A Justiça Eleitoral de Roraima deferiu a candidatura do major da ativa da Aeronáutica Emmanuel Novaes a deputado federal pelo PL, frustrando uma articulação do ministro da Defesa, José Múcio Monteiro, e do presidente nacional do partido, Valdemar Costa Neto, para retirá-lo da disputa.
O Tribunal Regional Eleitoral de Roraima (TRE-RR) decidiu na quinta (27) que o pedido de exclusão do nome do militar chegou tarde, após a convenção partidária e o protocolo do registro. Novaes disputa sua terceira eleição seguida e mantém atividade política nas redes sociais, mesmo integrando a Força Aérea Brasileira.
Valdemar afirmou que atendeu ao pedido de Múcio para tirar a legenda do candidato. “Tudo que ele fala pra mim eu tenho confiança absoluta que ele está certo. E se ele pediu pra fazer isso é porque deveria ser feito”, disse o dirigente do PL.
A executiva estadual do partido levou o pedido ao TRE-RR por determinação da direção nacional. A juíza Joana Sarmento de Matos, relatora do caso, entendeu que a autonomia partidária não permite uma intervenção “abrupta, autoritária e despida de contraditório” depois da escolha do candidato em convenção.

Decisão apontou direito do candidato após convenção
No voto, a magistrada afirmou que era necessário preservar a expectativa jurídica criada com a aprovação de Novaes pelo partido e o início oficial da campanha. Para ela, a candidatura não poderia ser retirada por “mera conveniência política interna”.
O major comemorou a decisão em suas redes sociais com ataques a adversários: “Chora, melancia. Começou a guerra. Não adiantou não, Lulinha, Múcio, estrelinhas do meu coração”. Ele usa o termo “melancias” para se referir a militares que considera de esquerda.
Novaes afirma defender o “resgate do valor das Forças Armadas”, maior capacidade de combate e valorização da tropa. Ele também criticou oficiais-generais, dizendo que aqueles promovidos por escolha do presidente buscam se alinhar ao governo de ocasião, e reclamou de restrições orçamentárias na FAB.

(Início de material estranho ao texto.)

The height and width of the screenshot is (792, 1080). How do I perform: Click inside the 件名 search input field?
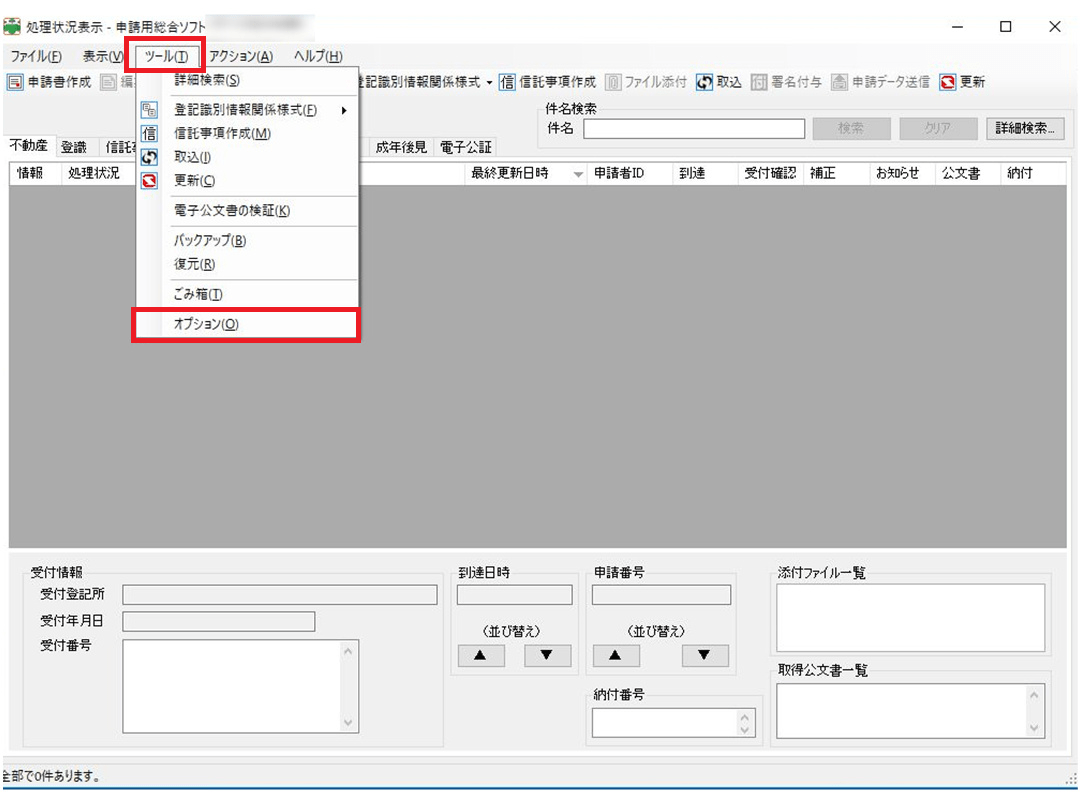click(694, 128)
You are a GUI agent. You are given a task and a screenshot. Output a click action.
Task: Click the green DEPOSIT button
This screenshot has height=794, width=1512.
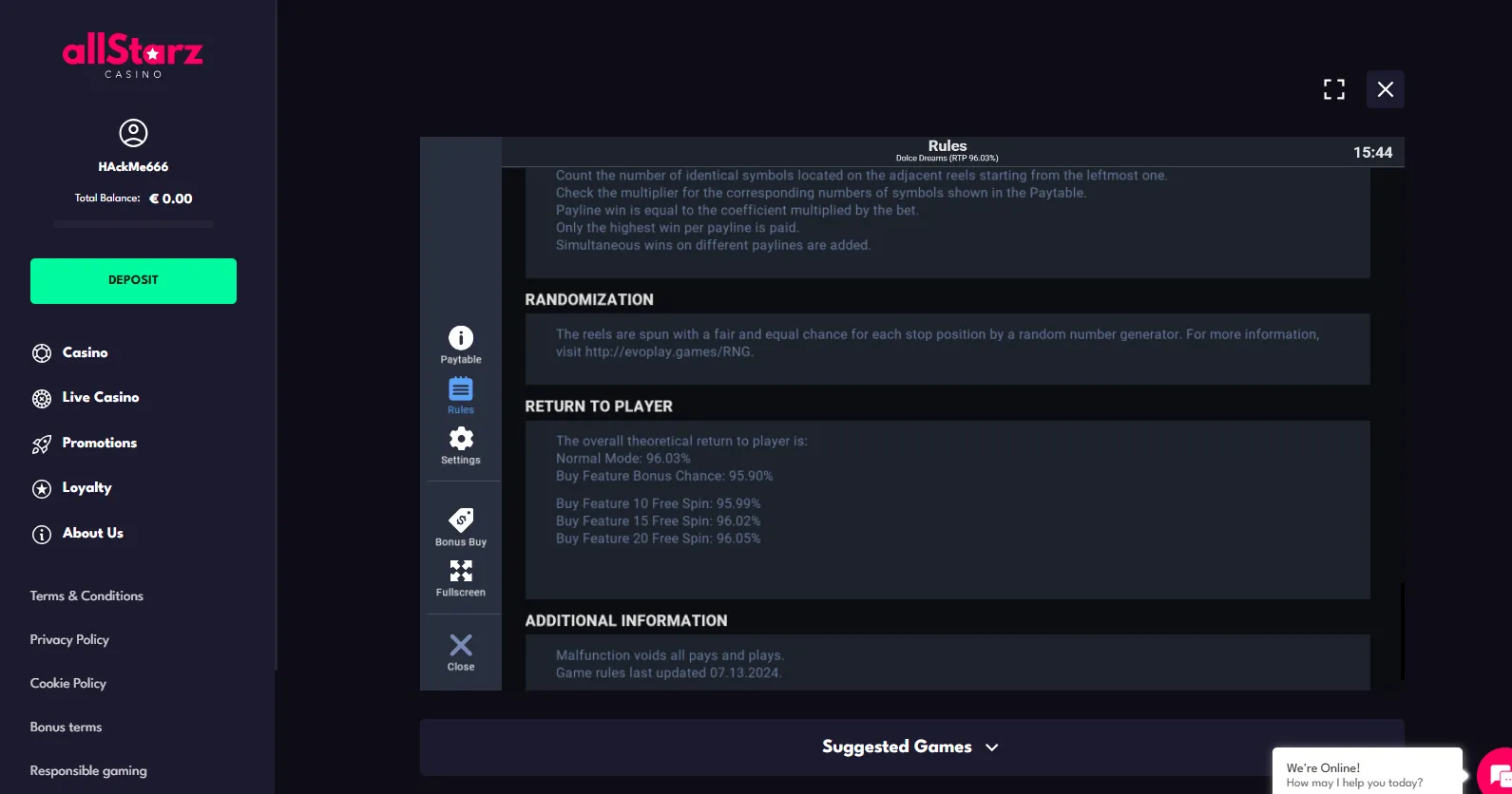[133, 281]
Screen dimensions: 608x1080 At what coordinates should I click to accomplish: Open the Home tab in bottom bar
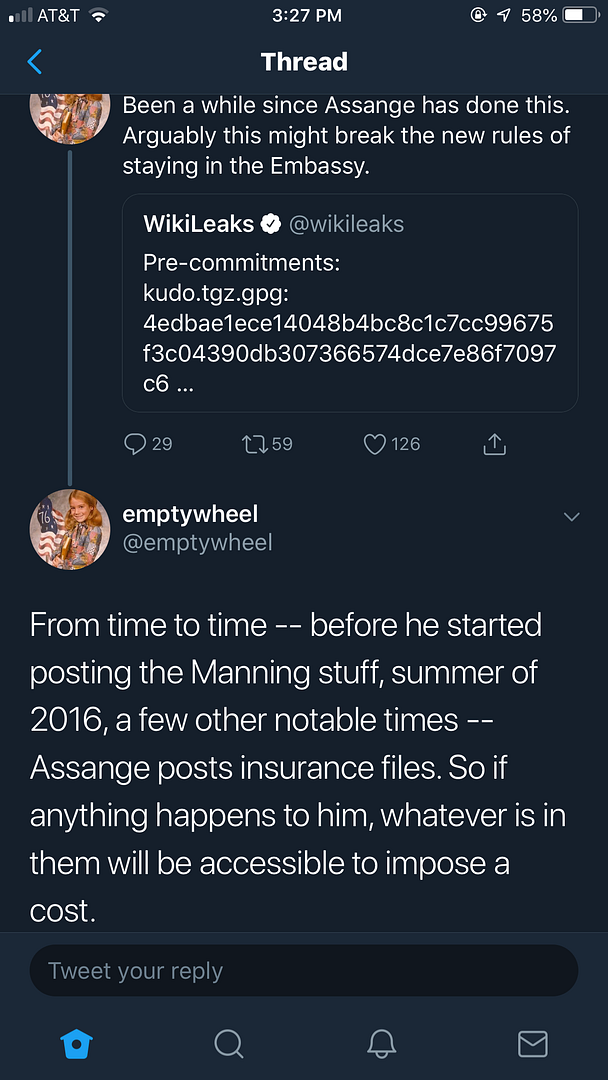point(77,1044)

Afastado da função para concorrer, na condição militar de agregado, o major disse não ter recebido advertência ou punição do Comando da Aeronáutica por sua militância. A FAB não respondeu aos questionamentos sobre o caso, enquanto segue parada no Congresso a proposta que prevê a transferência automática de militares da ativa para a reserva quando registrarem candidatura.